Results for the second quarter of 2005 were affected by items totaling $17.1 million, net of tax, which reduced earnings per share by $.11. The items included, net of tax, a loss on sale of assets of $8.2 million, executive severance charges of $8.1 million, and $0.8 million related to the early retirement of debt. The severance charges relate to several executive management changes, including the Company's Chief Executive Officer, as previously announced.
As of June 30, 2005 total debt outstanding, including debt due within one year, was approximately $1.26 billion. The Company reduced debt during the second quarter of 2005 by approximately $390 million and by approximately $474 million during the six months ended June 30, 2005. The debt reduction includes the conversion to equity of the Company's $300 million 2.5% senior convertible notes in March and April 2005.
In the second quarter of 2005, the Company agreed to sell two tender- assisted rigs, the Piranha and Ile de Sein, and four idle land rigs for total proceeds of approximately $75 million. The Company has completed the sale of the two tender-assisted rigs and expects to close on the sale of the land rigs by the end of the third quarter of 2005. The Company received proceeds and deposits from these sales during the second quarter totaling approximately $48 million. In July 2005, the Company received additional proceeds of approximately $25 million related to these transactions.
Worldwide demand remained strong for the Company's drilling rigs during the second quarter of 2005. However, planned shipyard maintenance and mobilization of eight major assets, as well as unplanned downtime on two deepwater rigs, negatively impacted operating income during the quarter. In addition, the Company recorded pre-tax losses on asset sales and executive severance charges of $13.4 million, resulting in consolidated operating income of $49.3 million. Excluding losses on asset sales and executive severance charges, consolidated operating income of $62.7 million in the second quarter increased 7.7% over the first quarter of 2005, despite the operating factors during the quarter.
In the U.S. Gulf of Mexico segment, operating income for the quarter of $14.6 million improved $7.1 million, or 95%, over the first quarter of 2005 due primarily to improved dayrates. Average daily revenues per jackup during the second quarter of 2005 increased to $43,400, up from $38,200 during the first quarter of 2005 and $30,000 during the second quarter of 2004. All of the Company's 10 jackups located in the U.S. Gulf of Mexico are operating under contract, as the Company activated its remaining two jackups during the quarter.
For the Eastern Hemisphere segment, operating income in the second quarter was $31.9 million compared with $40.0 million in the first quarter. Excluding net gains and losses on asset sales in both quarters, operating income of $34.5 million in the second quarter increased $5.5 million, or 19%, from the first quarter of 2005 due to the start up of three previously idle rigs and increased dayrates, partially offset by the planned shipyard survey and maintenance of the ultra-deepwater drillship Pride Angola, the deepwater semisubmersible Pride South Pacific, and the accommodation jack-up Pride Rotterdam.

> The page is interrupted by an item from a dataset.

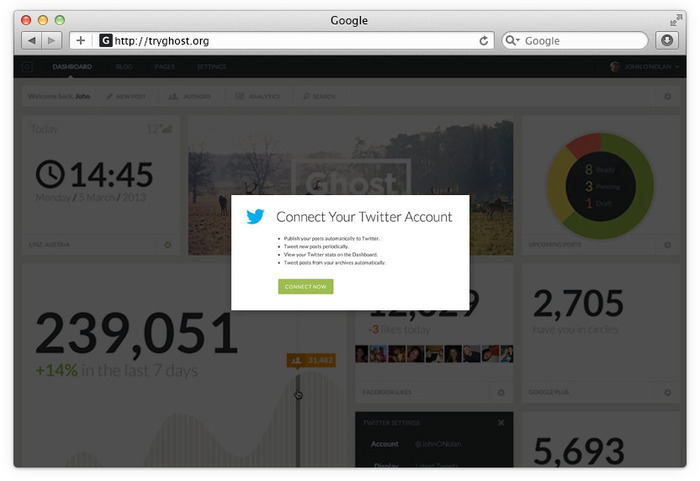Switch to the Blog tab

Operating income for the Western Hemisphere segment of $7.9 million declined $9.4 million from the first quarter, primarily due to the planned shipyard survey and maintenance of the semisubmersible Pride South America and approximately 55 days of combined unplanned downtime for maintenance and repairs for the semisubmersibles Pride Carlos Walter and Pride South Atlantic.
The Latin America Land segment's operating income of $13.2 million was flat sequentially, as strong demand continued throughout the region, and activity in Argentina maintained record levels. For the six month period ended June 30, 2005, the Latin America Land segment's operating income of $26.8 million increased $21.0 million, or 364%, over the year-ago period.
In the E&P Services segment, operating income of $7.1 million increased $1.3 million, or 23%, from the first quarter of 2005, reflecting continued strong market conditions and the completion of lower-margin projects. For the six months ended June 30, 2005, the E&P Services segment's operating income of $12.9 million increased $8.4 million, or 185%, over the corresponding six- month period in 2004.
Louis A. Raspino, President and Chief Executive Officer, commented, "We are pleased with the improvement in results over the first quarter. However, the results are not nearly as dramatic as market conditions suggest, due primarily to significant planned shipyard time for several of our major assets which continued into the second quarter. We have now reached the end of a three-quarter period of planned maintenance on many our largest assets, and we are looking forward to significant improvement in operating results in the second half of the year."